On pourra mettre ces distri-biteurs dans les entreprises, dans les écoles et les restaurants . Et surtout dans les lieux publics, comme les défibrillateurs. Et je ne parle pas de la baisse de la démographie qui va se répercuter bénéfiquement sur l’écologie. Trop fort Basset.
Ils allaient si bien ensemble
Il nous est arrivé d’être témoins de ce genre de situation où la nana n’aime plus son mec et crée l’inquiétude autour d’elle. J’ai pris la femme parce qu’elle est, à mon sens, plus ancrée que l’homme dans la fidélité et l’honnêteté. « Ils allaient si bien ensemble« , « ils étaient tellement amoureux« , « on enviait leur connivence, qu’est-ce qui a bien pu se passer ? » Eh ben, il s’est passé qu’elle est tombée follement amoureuse d’un autre homme.
Au début c’était un jeu d’accointances, de goûts communs, de vibrations dans le même domaine et puis ça a gagné dans un autre registre, petit à petit . « Like a cancer grows » comme chantaient Simon et Garfunkel dans The Sound of Silence. Mais là c’est un beau cancer. Un cancer qui fait mourir, mais d’amour. Alors les amis communs cherchent à faire quelque chose, ils organisent une thérapie par la parole pour voir où ça a merdé et rapiécer la voilure du beau bateau d’amour avec capitaine Troy à la barre. Mais la casquette a changé.
L’ex-amoureuse de son mec écoute les autres palabrer mais c’est comme s’ils pissaient dans un violon. Le violon c’est pour le nouveau maintenant. Et la harpe, et les oiseaux, et les petits coeurs et toute la foule des attirances nouvelles. Sa Vérité à l' »adultérine » désormais c’est l’autre. Celui qui était sur le banc de touche et qui attendait. Et il a bien fait parce qu’il a fini par la toucher la belle. Du bout du coeur et du bout des doigts.
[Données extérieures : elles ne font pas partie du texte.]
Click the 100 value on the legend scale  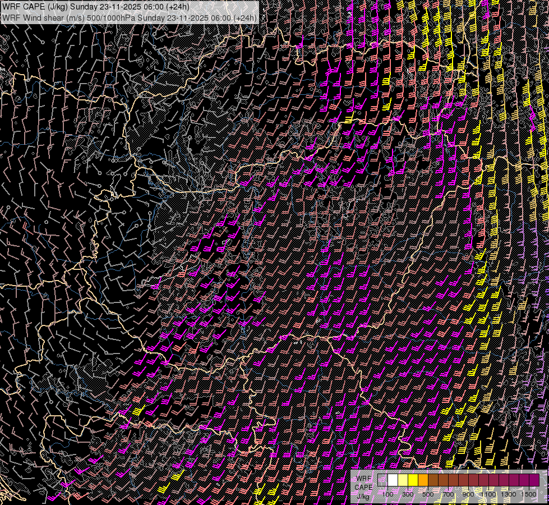(x=387, y=494)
Et les bonnes volontés continuent de s’évertuer à rétablir les amours de base.
Mais elle, comme une gazelle capturée qui accepte de manger dans la paume de son hôte, appuie ses petites cornes contre la barrière de l’enclos. Sa Vérité n’est pas d’être enfermée et d’être nourrie à coup sûr mais d’être libre et de courir, quitte à être déchiquetée par un fauve (allégorie empruntée à Saint-Exupéry). Ainsi sont la grandeur et la vacuité de l’amour et de la vie. Et du jeu du hasard des rencontres qui la changent inexorablement.